The drawbacks are all minor compared to the pluses. The D70 takes beautiful photos when used well, and can give almost any digital SLR on the market a run for the money in image quality. We may quibble about slight differences in color, or noise, or aliasing between different models, but these discussions are no different than the Provia versus Ektachrome type of debate. In short, expect to produce darn good results out of this camera.
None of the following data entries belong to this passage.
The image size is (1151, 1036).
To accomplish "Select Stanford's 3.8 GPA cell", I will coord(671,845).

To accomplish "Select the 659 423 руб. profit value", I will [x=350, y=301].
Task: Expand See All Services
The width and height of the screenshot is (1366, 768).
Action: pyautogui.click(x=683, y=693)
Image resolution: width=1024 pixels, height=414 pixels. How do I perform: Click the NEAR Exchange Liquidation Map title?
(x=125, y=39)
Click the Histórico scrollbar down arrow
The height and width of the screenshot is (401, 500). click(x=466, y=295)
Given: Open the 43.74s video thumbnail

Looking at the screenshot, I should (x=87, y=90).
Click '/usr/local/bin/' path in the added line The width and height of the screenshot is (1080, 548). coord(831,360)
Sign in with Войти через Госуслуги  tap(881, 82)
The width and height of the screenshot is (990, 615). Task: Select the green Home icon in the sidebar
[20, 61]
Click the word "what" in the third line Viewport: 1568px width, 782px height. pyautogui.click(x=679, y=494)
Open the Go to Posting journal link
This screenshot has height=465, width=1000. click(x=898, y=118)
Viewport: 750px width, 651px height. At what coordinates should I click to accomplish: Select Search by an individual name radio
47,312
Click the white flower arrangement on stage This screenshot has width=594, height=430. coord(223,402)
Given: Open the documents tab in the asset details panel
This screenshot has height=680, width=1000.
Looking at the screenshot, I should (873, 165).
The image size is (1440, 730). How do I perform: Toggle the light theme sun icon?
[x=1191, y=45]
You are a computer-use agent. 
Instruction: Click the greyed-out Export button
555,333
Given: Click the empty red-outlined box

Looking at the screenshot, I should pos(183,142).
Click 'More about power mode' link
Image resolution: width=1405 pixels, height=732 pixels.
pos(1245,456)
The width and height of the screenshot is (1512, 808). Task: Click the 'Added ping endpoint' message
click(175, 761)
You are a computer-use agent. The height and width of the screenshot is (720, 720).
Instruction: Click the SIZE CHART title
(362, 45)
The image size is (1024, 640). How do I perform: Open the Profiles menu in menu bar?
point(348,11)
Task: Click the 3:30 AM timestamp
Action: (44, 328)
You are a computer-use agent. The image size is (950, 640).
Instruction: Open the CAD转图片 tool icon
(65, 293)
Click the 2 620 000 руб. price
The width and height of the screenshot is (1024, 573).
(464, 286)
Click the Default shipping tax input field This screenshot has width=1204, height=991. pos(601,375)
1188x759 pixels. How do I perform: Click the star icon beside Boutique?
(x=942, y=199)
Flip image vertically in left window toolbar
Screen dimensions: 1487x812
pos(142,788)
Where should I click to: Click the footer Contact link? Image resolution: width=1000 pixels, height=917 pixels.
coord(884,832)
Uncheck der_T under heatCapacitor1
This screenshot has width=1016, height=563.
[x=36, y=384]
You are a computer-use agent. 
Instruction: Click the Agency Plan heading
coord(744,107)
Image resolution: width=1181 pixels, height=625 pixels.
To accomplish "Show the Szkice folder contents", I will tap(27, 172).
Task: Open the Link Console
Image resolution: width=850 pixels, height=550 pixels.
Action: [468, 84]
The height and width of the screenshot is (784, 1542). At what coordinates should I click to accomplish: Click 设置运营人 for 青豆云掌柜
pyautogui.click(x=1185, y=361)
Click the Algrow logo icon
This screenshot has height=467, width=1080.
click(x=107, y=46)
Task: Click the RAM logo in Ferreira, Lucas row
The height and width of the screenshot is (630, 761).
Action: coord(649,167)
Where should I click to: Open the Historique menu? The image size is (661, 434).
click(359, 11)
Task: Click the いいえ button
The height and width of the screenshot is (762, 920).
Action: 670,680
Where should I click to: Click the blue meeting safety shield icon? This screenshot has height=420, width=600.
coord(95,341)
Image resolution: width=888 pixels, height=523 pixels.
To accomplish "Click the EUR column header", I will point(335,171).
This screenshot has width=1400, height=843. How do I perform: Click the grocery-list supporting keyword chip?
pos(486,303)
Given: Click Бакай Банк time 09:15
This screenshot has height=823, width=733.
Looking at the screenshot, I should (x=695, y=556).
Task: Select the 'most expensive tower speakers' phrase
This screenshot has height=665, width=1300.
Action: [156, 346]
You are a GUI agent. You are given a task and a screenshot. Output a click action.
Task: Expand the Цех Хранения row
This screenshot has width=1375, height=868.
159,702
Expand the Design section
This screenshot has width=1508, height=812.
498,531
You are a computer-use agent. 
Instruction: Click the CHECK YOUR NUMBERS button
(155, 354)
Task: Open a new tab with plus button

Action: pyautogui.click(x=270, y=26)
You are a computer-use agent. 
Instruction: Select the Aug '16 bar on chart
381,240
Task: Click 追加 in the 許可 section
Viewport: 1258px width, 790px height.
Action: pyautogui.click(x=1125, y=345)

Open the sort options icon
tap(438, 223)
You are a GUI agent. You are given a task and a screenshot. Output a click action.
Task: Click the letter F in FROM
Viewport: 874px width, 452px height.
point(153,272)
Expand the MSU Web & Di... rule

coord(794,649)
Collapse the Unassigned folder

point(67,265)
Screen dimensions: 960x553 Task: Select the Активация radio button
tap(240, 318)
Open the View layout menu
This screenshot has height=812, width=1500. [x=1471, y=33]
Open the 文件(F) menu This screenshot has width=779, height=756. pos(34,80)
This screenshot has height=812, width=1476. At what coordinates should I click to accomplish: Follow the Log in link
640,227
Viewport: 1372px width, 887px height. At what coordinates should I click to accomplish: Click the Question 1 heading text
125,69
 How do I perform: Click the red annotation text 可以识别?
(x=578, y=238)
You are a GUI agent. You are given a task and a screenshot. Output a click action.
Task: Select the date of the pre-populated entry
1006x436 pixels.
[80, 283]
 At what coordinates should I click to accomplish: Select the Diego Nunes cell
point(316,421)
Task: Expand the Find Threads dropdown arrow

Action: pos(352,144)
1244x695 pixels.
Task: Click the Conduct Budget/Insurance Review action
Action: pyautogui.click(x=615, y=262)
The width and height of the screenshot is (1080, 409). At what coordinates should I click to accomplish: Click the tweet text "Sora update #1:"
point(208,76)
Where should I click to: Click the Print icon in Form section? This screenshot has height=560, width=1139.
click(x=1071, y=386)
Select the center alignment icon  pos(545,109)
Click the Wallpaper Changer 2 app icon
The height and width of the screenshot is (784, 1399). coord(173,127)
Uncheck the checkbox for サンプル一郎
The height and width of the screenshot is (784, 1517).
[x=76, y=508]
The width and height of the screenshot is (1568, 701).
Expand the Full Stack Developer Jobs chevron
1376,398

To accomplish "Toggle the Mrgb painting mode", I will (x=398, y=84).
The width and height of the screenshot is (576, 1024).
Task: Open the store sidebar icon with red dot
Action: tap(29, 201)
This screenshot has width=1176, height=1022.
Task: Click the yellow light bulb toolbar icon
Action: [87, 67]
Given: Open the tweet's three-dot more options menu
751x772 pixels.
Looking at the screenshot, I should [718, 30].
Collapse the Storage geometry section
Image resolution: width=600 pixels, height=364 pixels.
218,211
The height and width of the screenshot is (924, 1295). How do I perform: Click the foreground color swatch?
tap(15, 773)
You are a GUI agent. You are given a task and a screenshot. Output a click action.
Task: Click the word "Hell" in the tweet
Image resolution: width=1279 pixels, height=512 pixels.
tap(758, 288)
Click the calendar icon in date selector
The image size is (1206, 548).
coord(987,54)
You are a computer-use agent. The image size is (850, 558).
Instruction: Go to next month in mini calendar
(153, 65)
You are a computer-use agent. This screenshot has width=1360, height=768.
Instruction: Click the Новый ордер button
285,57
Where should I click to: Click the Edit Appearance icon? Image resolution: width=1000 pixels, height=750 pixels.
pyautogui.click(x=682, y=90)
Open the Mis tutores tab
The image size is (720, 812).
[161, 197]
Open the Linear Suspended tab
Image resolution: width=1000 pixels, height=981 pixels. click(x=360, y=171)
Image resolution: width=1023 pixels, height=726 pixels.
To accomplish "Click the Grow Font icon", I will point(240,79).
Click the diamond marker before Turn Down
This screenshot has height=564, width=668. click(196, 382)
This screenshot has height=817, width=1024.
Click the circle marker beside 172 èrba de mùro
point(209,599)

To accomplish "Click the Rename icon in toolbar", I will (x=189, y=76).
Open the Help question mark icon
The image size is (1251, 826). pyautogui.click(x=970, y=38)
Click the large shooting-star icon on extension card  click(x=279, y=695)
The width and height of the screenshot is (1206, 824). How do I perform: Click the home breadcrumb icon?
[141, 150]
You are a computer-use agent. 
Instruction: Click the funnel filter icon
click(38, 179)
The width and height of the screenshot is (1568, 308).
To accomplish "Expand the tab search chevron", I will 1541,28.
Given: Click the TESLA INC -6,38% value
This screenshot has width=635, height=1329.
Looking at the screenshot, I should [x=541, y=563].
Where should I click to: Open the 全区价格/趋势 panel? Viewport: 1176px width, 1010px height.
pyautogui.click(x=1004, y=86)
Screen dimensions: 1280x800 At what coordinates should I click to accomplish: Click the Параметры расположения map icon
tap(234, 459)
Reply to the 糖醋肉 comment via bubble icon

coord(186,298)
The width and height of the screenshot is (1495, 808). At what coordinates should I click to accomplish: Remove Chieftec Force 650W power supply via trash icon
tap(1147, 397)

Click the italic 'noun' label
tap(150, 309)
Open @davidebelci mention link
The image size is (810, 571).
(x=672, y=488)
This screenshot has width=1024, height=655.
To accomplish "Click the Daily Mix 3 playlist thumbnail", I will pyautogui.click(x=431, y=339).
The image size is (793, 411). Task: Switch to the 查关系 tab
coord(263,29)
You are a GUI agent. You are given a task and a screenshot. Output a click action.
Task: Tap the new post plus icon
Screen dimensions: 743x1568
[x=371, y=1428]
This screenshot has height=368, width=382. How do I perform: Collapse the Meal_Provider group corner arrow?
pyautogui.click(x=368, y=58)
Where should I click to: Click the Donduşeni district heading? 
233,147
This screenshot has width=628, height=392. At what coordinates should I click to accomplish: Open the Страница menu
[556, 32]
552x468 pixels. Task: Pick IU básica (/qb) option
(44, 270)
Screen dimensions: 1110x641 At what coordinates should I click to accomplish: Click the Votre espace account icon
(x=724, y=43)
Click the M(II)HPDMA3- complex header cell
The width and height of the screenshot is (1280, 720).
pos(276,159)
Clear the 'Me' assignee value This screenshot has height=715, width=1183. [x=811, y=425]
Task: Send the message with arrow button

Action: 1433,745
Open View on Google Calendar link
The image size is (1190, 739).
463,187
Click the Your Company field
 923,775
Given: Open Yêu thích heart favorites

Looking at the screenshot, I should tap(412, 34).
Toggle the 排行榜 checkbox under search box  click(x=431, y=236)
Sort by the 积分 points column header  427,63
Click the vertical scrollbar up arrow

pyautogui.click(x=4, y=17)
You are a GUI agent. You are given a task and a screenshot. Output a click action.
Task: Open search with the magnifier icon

  • D1x image quality at a Best Buy price. Just like with my D100, I'm getting results out of the D70 that equal or exceed those from my D1x (though sometimes that takes a bit of post processing I don't have to do with the D1x). The more I use the camera, the more I discover how to eek out a bit more quality.
  • Feature-itis. If the original Digital Rebel was a crippled 10D, the D70 was an enhanced D100! Love the meter, love the flash, like the improved controls and menus, not missing much of anything (realistically, only the missing mirror pre-release is a functional thing that I miss).
  • Light, small, mostly comfortable. The D70 is small and light enough to carry all day in casual situations. The D70 kit (with 18-70mm lens) and a 70-300mm ED lens may be the perfect vacation DSLR combo: long battery life, compact size, capable of great images.
  • The plastic takes a beating. Say what you will, but I've already seen plenty of evidence that the D70 can shrug off bumps, drops, and scrapes.

D70 Summary

A step forward from the D100, with few compromises despite the significantly lower price. A true consumer DSLR.

 

Features:

Reliability:

In the field:

Value:

Bottom line: The D70 is the digital SLR for the masses. A very well-rounded camera that will make many a digital newcomer happy. Considering that you can control so much more with a D70 than you can with the Digital Rebel, those that prefer manual to auto won't have any troubles paying an extra US$100 for the privilege.